CBS 2 New York reported that Deng, a graduate of the Bronx High School of Science, was not taken to a hospital for as long as two hours. When he got to the hospital, doctors said he was brain dead and died hours later.
The death stunned Baruch students, with Deng's friends expressing their shock and sadness on social media. The fraternity's national leadership said the death took place at an unsanctioned event that was "strictly prohibited by our organization."
Baruch College officials said they did not know about the weekend retreat and were unaware that the fraternity was rushing pledges. The college also said it has a "zero tolerance policy" on hazing and the fraternity has been suspended.
Asked what steps colleges might take to minimize hazing incidents, Dr. Reich advised that on the first day of freshman orientation, school leaders and the officers of organizations could give a joint lecture: "If you are pledging, if there is any laying on of hands, if there is even a whiff of violence, we all ask you to get up and walk away." He said colleges should do more to publicize the fact that they will not tolerate any violence whatsoever, and will permanently expel anyone who subjects pledges to it.

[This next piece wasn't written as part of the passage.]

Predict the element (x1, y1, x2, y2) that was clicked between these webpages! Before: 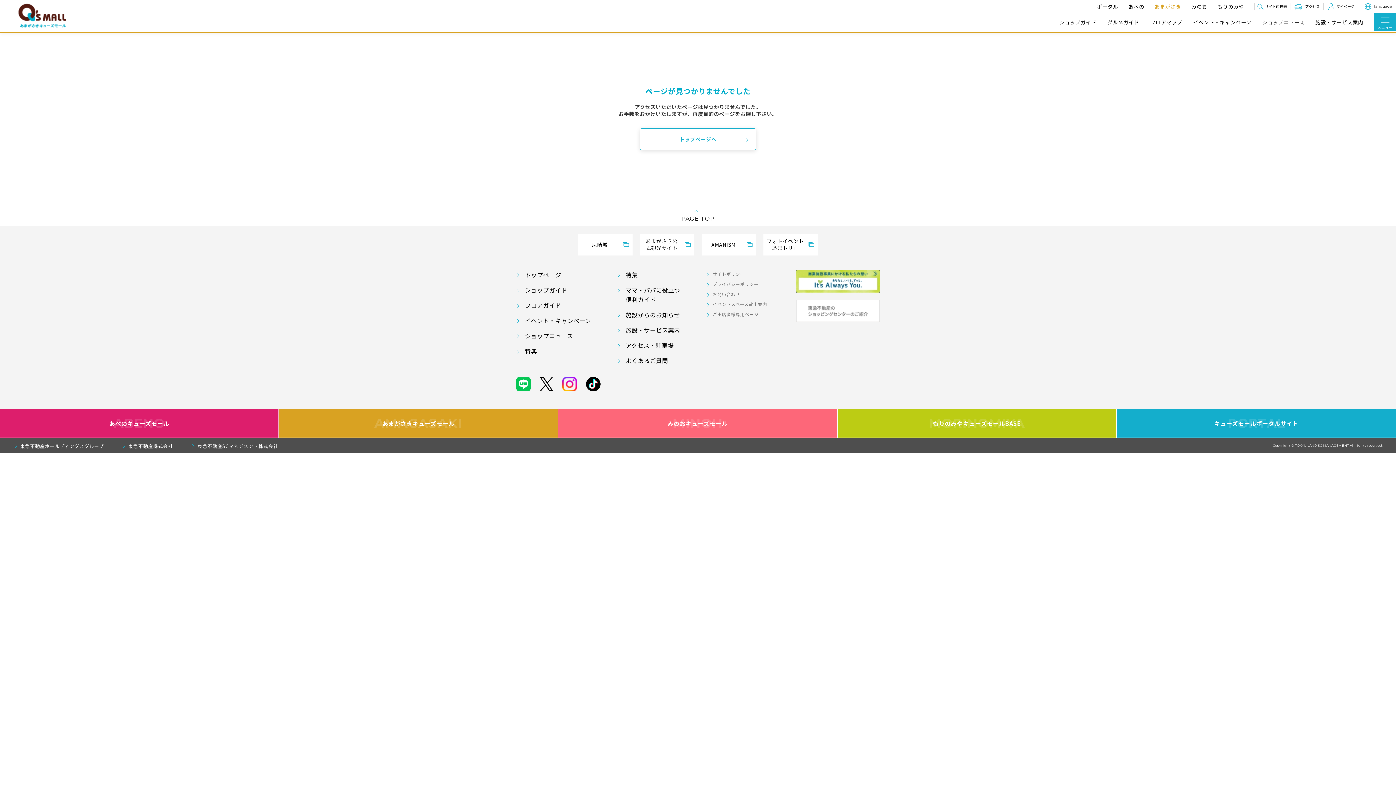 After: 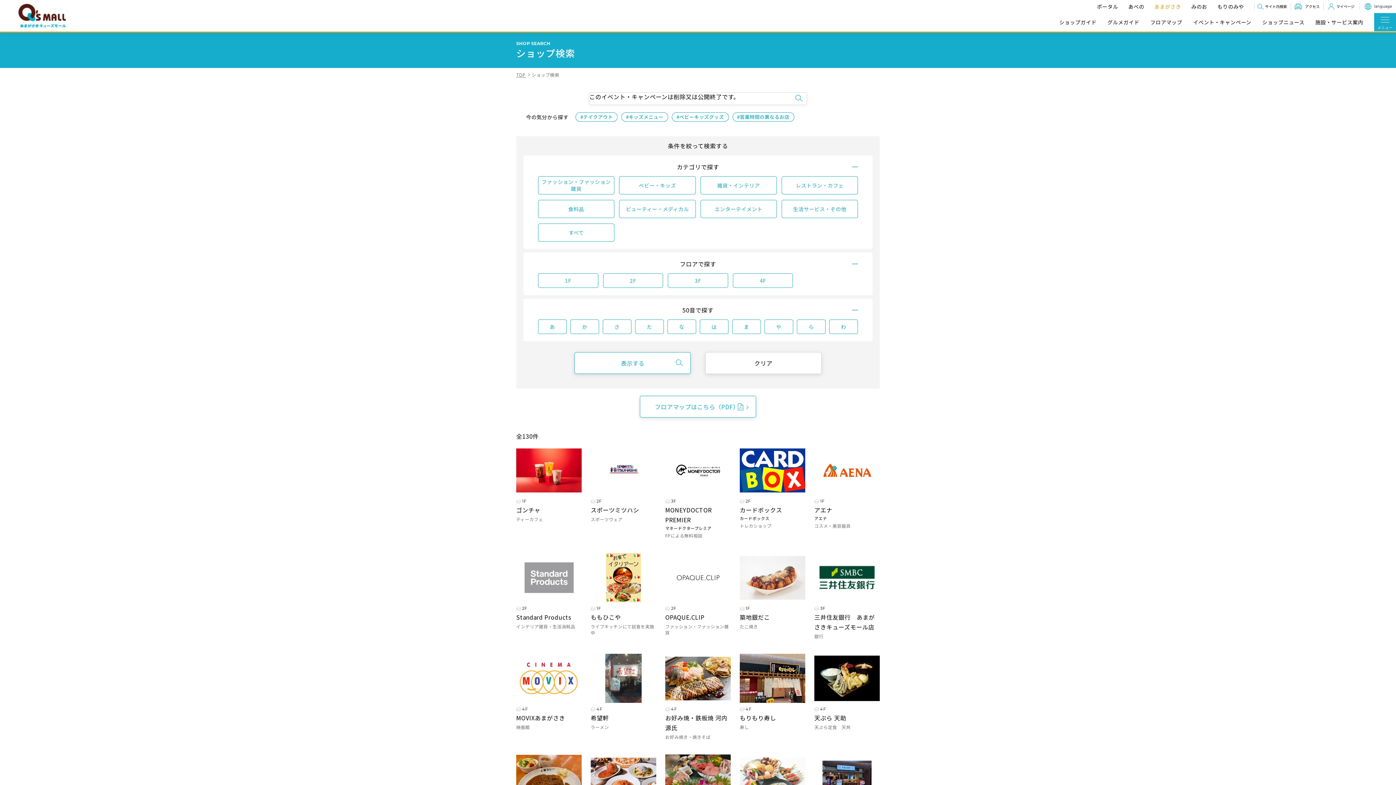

When asked if alcohol adds to the hazing equation, Dr. Reich said alcohol disinhibits people and they do things that they would never do in a sober state. "Your question is interesting because you used the phrase adds something to the equation, when in fact alcohol subtracts something, which is a sense of inhibition about the appropriateness of action," Dr. Reich said. In the death of Deng, investigators say alcohol does not appear to be a factor.
Asked why there seems to be this need to bully the pledges during hazings, to put them through hell and back before they can become members. Dr. Reich said, "The bullying aspects of the hazing process on the part of the fraternity members is for some of them a manifestation of an ego weakness. Now that I (the bullier) have power over you, I will demonstrate how strong I am and therefore how weak you are."
Reich told CBS 2 New York that students continue to submit to hazing because of the basic human need to fit in, to belong.
Dr. Reich, who is also an attorney, directs the Forensic Psychology Group, a team of leading providers of forensic psychological and psychiatric expert services. He testifies as an expert witness in courtrooms around the nation and is widely known for his expertise in criminal, employment discrimination, civil, and immigration cases.